In 1966 Dr. August joined the UD faculty, having been recruited by the unforgettable B.J. Bedard, the department chair. His special area of literary studies was Victorian literature, which he taught for thirty years at UD. Over the years he branched out into World Literature in Translation, and later into Men's Studies. Because UD encouraged innovation, he was able to help create such enterprises as the University's Study Abroad Program which thrives to this day, and the Department of English's annual bus trip to the Shakespeare Festival at Stratford, Ontario which continued for several years. For several years, he team-taught an interdisciplinary History-LIterature course with colleague and friend Alice Vines. He was among the founders of the original Core Program, which combines an interdisciplinary program of first-year courses in English, History, Philosophy and Religious Studies.

When Dr. August was appointed the University's first Alumni Chair in Humanities, he had an unparalleled opportunity to work with colleagues throughout the Humanities on annual symposia, courses and mini-courses, and other projects that allowed faculty to exhibit their scholarship and hidden talents.

Faculty Perspective

UD holds a special place in my memories as the site where I was privileged to learn from a remarkable group of colleagues, staff, and students. Over the years I have learned to value the University's commitment to a religious component in its educational mission. Secular universities lose something by not having a religious presence on campus that informs its curriculum with a living faith. Even those who do not share that faith or who question its tenets or practices can be enriched by coming into contact with a living faith tradition that is not merely academic.

Courses Taught

  • Divine Comedies in World Literature
  • The Epic Journey in World Literature
  • Literature of Antiquity
  • Victorian Literature
  • European Literature of the Nineteenth Century
  • The Tragic Dilemma
  • Men's Studies in Literature
  • Dickens
  • Tennyson
  • Literature and Film
  • English Composition

Degrees

  • Ph.D., University of Pittsburgh, 1965
  • M.A., University of Connecticut, 1960
  • B.A., Rutgers University, 1958

Research Interests

For the past ten years, Dr.
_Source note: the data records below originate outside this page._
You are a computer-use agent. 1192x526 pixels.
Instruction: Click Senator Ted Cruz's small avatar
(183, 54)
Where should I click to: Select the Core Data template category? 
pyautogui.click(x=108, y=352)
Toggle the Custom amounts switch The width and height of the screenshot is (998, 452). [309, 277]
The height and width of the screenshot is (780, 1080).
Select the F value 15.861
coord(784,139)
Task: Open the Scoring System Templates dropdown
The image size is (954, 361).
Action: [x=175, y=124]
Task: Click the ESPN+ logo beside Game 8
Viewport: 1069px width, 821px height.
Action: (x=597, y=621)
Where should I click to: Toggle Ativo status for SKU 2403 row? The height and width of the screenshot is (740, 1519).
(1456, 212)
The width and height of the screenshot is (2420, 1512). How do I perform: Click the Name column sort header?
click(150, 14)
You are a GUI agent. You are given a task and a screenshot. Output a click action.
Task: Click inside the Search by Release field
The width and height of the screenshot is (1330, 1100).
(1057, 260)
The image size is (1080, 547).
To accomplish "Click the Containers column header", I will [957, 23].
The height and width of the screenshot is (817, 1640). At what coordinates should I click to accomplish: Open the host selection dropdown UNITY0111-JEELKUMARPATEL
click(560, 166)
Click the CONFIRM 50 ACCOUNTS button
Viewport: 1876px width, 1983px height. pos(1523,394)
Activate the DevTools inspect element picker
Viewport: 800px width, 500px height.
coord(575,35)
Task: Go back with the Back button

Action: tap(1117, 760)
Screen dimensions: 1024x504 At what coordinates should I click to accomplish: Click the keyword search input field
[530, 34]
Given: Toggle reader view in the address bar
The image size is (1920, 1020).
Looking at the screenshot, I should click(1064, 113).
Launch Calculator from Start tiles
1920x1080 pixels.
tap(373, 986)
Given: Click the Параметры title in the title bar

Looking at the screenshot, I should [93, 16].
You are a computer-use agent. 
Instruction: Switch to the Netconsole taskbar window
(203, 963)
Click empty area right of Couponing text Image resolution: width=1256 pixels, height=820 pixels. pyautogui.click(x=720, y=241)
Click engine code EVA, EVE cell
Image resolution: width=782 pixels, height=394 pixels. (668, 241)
August has been working on a book tentatively titled Divine Comedies in World Literature. The book argues that the Western world has been obsessed with the "pro-tragic bias" that views tragic art as the highest form of art and devalues comedy as escapist art. After exploring the wide range of comic art, his study examines ten characteristics of divine comedies and traces how these characteristics appear in literary works as varied as Sophocles' Oedipus at Colonus, Goethe's Faust, and Cather's Death Comes for the Archbishop.